- **ACTIVITY**
Restate word for word the lines of the records below, starting at the line that contains "The width and" and ending at the line that contains "This screenshot has height=608, width=716.", with both of those lines included and nothing else.

- **INPUT FOR THIS TASK**
_ _ _ _

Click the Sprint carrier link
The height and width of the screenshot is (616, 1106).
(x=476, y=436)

_ _ _ _

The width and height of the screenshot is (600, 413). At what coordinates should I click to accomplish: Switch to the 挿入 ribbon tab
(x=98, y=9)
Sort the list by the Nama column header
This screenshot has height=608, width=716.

_ _ _ _

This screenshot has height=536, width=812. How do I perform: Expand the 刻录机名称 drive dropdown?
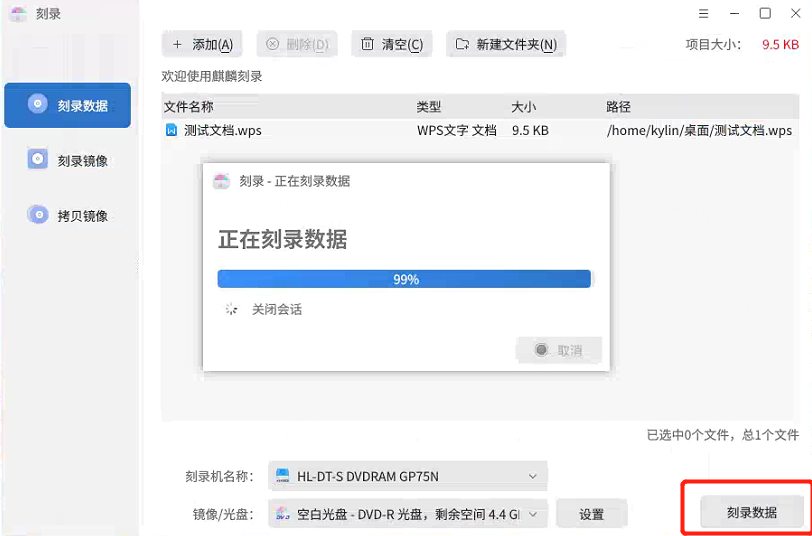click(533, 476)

_ _ _ _

- **RESULT**
The width and height of the screenshot is (600, 413). At what coordinates should I click to accomplish: Switch to the 挿入 ribbon tab
(x=98, y=9)
Sort the list by the Nama column header
This screenshot has height=608, width=716.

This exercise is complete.